* Start *
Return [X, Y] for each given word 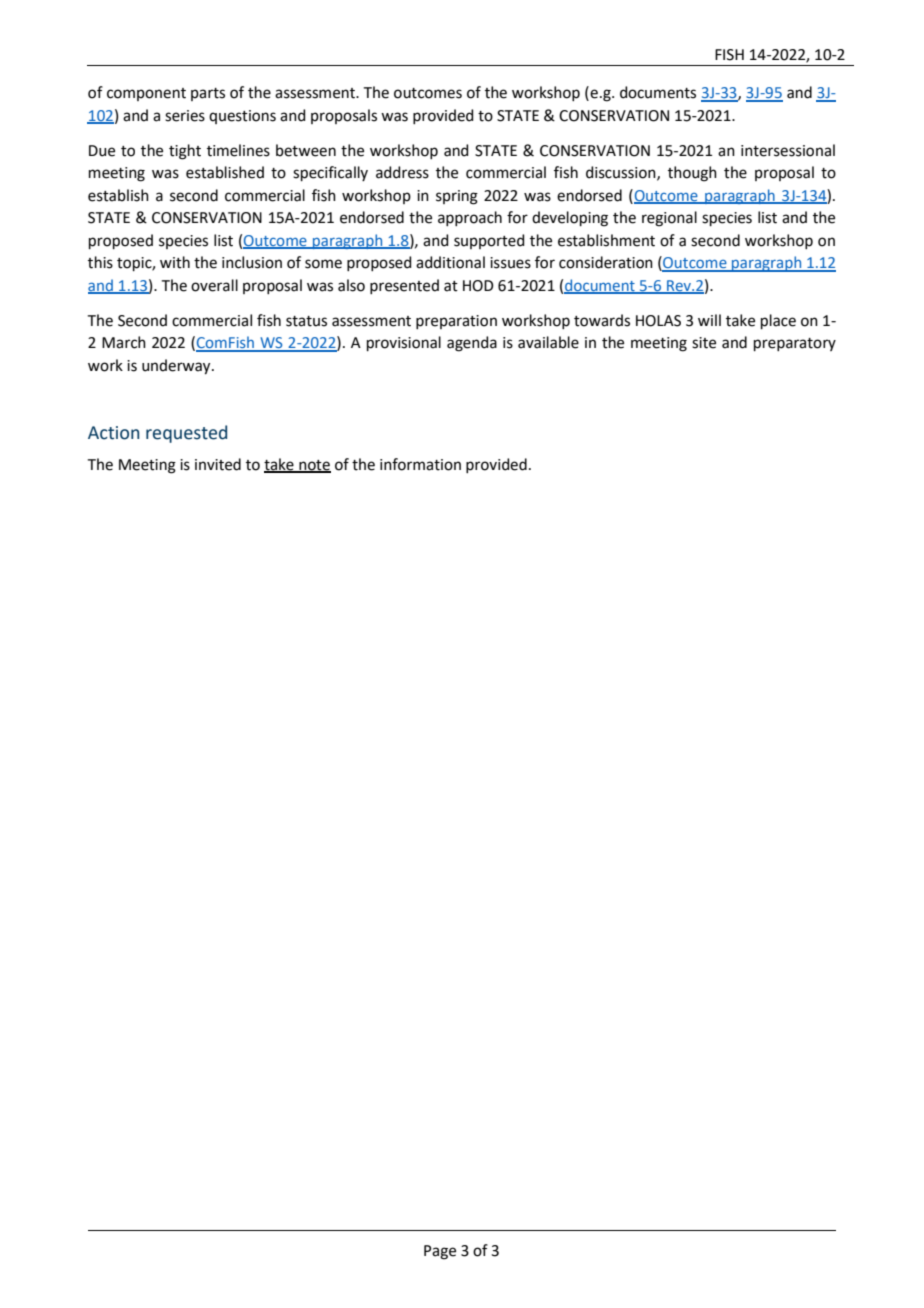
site [704, 343]
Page [440, 1252]
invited [218, 464]
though [692, 174]
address [402, 172]
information [420, 464]
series [185, 116]
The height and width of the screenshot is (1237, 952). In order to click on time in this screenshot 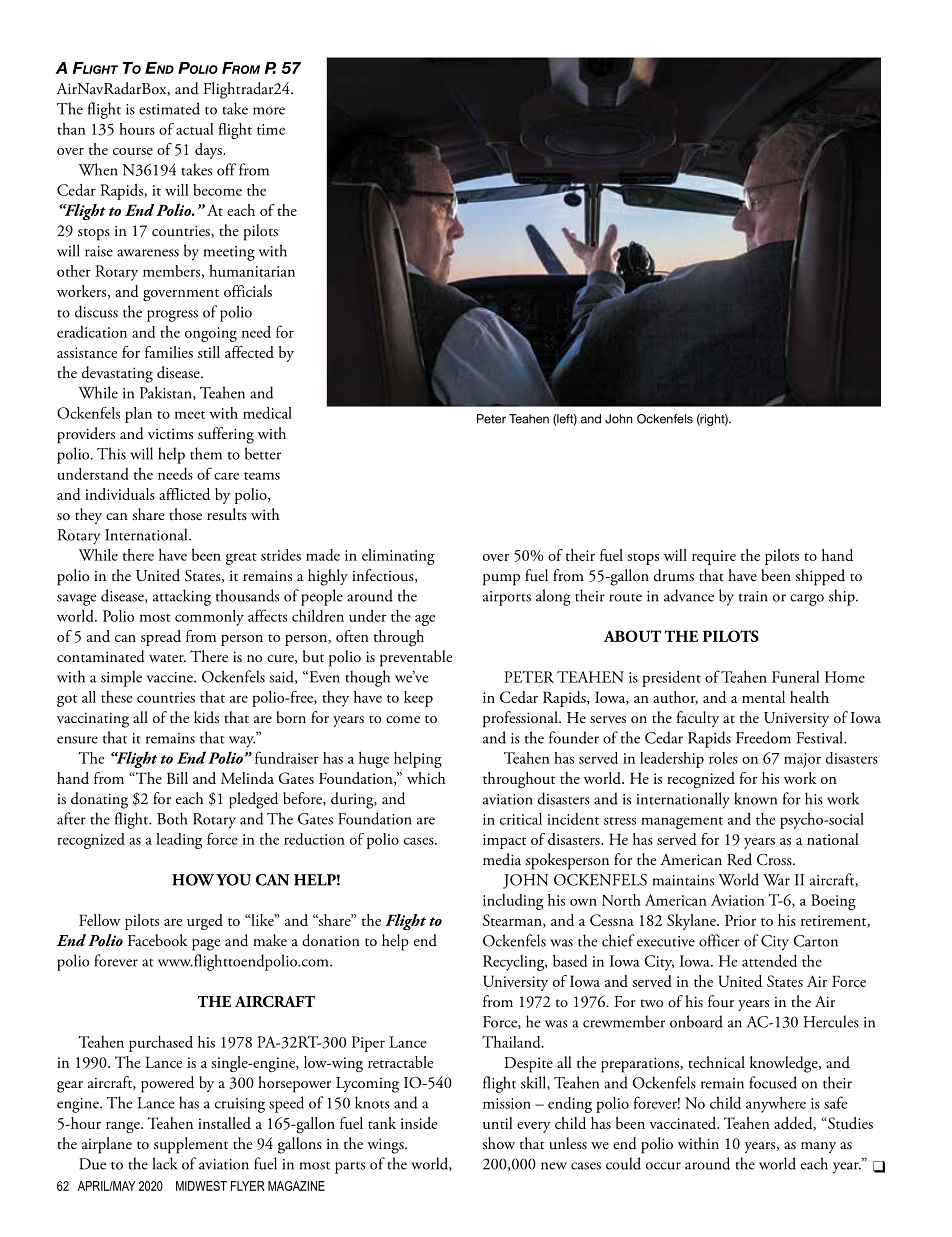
* End *
**Work instructions**
Rewrite the stretch of data from the line containing "address [402, 172]" through the end, requests included, multiplying every coordinate in the answers by 0.95 and rounding each to a whole number, with halves rounded up. Change no other numbers, and leave the pictures out.

**Answer to this task**
address [382, 163]
information [399, 441]
series [176, 110]
The height and width of the screenshot is (1237, 952). In order to click on time in this screenshot 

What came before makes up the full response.